Introduction

What is The New Yorker? I know it’s a great magazine and that it’s a tremendous source of pleasure in my life. But what exactly is it? This blog’s premise is that The New Yorker is a work of art, as worthy of comment and analysis as, say, Keats’s “Ode on a Grecian Urn.” Each week I review one or more aspects of the magazine’s latest issue. I suppose it’s possible to describe and analyze an entire issue, but I prefer to keep my reviews brief, and so I usually focus on just one or two pieces, to explore in each the signature style of its author. A piece by Nick Paumgarten is not like a piece by Jill Lepore, and neither is like a piece by Ian Frazier. One could not mistake Collins for Seabrook, or Bilger for Goldfield, or Mogelson for Kolbert. Each has found a style, and it is that style that I respond to as I read, and want to understand and describe.

Friday, September 23, 2011

Interesting Emendations: John Updike's "Museums and Women"

What is the meaning of “unsearchability” in John Updike’s great short story “Museums and Women”? And why did he delete it from the version of the story that appears in his 2003 collection The Early Stories 1953 – 1975? In the original “Museums and Women,” published in The New Yorker, November 18, 1967, Updike wrote:

What we seek in museums is the opposite of what we seek in churches – the consoling sense of previous visitation. In museums, rather, we seek the untouched, the never-before-discovered; and it is their final unsearchability that leads us to hope, and return.

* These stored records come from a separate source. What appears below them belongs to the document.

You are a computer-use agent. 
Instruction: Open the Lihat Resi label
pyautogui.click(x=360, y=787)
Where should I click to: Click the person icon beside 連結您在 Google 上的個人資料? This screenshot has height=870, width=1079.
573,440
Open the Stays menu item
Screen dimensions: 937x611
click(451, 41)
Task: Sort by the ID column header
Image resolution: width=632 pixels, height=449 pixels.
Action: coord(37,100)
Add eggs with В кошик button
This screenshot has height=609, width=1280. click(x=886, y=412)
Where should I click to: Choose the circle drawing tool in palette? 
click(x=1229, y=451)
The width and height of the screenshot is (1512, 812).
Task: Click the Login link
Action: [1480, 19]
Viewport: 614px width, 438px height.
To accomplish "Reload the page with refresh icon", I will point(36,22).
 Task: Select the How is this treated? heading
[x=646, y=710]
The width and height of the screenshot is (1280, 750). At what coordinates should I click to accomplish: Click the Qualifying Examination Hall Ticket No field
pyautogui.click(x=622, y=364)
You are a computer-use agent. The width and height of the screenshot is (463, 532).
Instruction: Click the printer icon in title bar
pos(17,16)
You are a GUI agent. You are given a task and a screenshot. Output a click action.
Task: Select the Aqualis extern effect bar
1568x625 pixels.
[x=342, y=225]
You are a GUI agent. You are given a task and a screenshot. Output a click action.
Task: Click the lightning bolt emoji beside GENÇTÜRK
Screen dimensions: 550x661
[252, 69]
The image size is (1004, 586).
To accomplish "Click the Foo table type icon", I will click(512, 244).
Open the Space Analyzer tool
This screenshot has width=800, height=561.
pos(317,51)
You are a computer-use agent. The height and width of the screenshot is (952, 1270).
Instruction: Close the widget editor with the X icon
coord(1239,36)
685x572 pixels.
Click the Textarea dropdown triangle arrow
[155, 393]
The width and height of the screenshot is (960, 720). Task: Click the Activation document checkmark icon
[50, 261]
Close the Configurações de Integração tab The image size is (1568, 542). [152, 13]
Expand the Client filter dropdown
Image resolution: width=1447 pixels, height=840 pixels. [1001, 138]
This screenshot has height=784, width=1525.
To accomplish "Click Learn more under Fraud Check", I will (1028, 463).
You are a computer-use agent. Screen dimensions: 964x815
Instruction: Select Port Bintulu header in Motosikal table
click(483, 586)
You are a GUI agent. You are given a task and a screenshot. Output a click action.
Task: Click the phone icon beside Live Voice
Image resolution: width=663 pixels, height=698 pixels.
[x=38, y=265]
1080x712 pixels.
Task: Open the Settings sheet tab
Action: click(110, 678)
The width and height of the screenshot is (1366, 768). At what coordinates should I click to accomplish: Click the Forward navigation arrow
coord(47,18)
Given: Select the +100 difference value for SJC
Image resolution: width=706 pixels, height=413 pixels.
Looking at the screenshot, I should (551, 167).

The same passage occurs in the version of the story included in Updike’s 1972 collection Museums and Women. But the version in The Early Stories is different. It reads as follows:

What we seek in museums is the opposite of what we seek in churches – the consoling sense of previous visitation. In museums, rather, we seek the unvisited, the never-before-discovered.

Note the deletion of “untouched” and “it is their final unsearchability that leads us to hope and return.”

The original story mentions “unsearchability” again in the following passage:

My woman, fully searched, and my museum, fully possessed; for this translucent interval – like the instant of translucence that shows in a wave between its peaking and its curling under – I had come to the limits of unsearchability. From this beautiful boundary I could imagine no retreat.

This passage is also found in the Museums and Women version of the story. However, in The Early Stories version, it’s changed to the following:

My woman, fully searched, and my museum, fully possessed; for this translucent interval – like the instant of translucence that shows in a wave between its peaking and its curling under – I had come to a limit. From this beautiful boundary I could imagine no retreat.

The words “the limits of unsearchability” are changed to simply “a limit.” What accounts for these changes? It could be that Updike reconsidered the logic of following “My woman fully searched” with “I had come to the limits of unsearchability.” You’d think that if the woman is fully searched, it would be the limits of searchability that’s arrived at, not unsearchability. But if it’s just a matter of tightening the logic, why change “untouched” to “unvisited”? And why delete “hope and return”? Why does Updike associate “hope and return” with “unsearchability,” but not with “the never-before-discovered”? I think what Updike is really talking about here is adultery. In The Early Stories, “Museums and Women” is included in the section titled “The Two Iseults.” Denis de Rougemont, in his classic Love in the Western World (1956), says, “There is one great European myth of adultery – the Romance of Tristan and Iseult.” Updike reviewed de Rougemont’s 1963 essay collection Love Declared (The New Yorker, August 24, 1963; included in Updike’s 1965 collection Assorted Prose), in the course of which he says:

Love as we experience it is love for the Unattainable Lady, the Iseult who is “ever a stranger, the very essence of what is strange in woman and of all that is eternally fugitive, vanishing, and almost hostile in a fellow-being, that which indeed incites to pursuit, and rouses in the heart of a man who has fallen prey to the myth an avidity for possession so much more delightful than possession itself. She is the woman-from-whom-one-is-parted; to possess her is to lose her.”

The quotation in the above passage is from Love in the Western World. Unattainable and unsearchable are similar states. Seeking the untouched, the unvisited is akin to pursuing “the woman-from-whom-one-is-parted,” the “never-before-discovered.” The “instant of translucence,” the “beautiful boundary” is analogous to that moment when the Unattainable Lady (the “untouched,” “unsearchable,” “unvisited” woman) rouses “in the heart of a man who has fallen prey to the myth an avidity for possession so much more delightful than possession itself.” Maybe my interpretation is too acute. But in support of it, I point out that, according to the Index of Titles at the back of The Early Stories, Updike wrote “Museums and Women” in 1962, around the time Love in the Western World was much on his mind. In the Foreword to Assorted Prose, Updike says, in respect of de Rougemont's analysis in Love in the Western World, “His overriding thesis seems increasingly beautiful and pertinent.” So why did Updike drop “unsearchability” from his final version of “Museums and Women”? I think it was to make his use of the Iseult legend a shade subtler.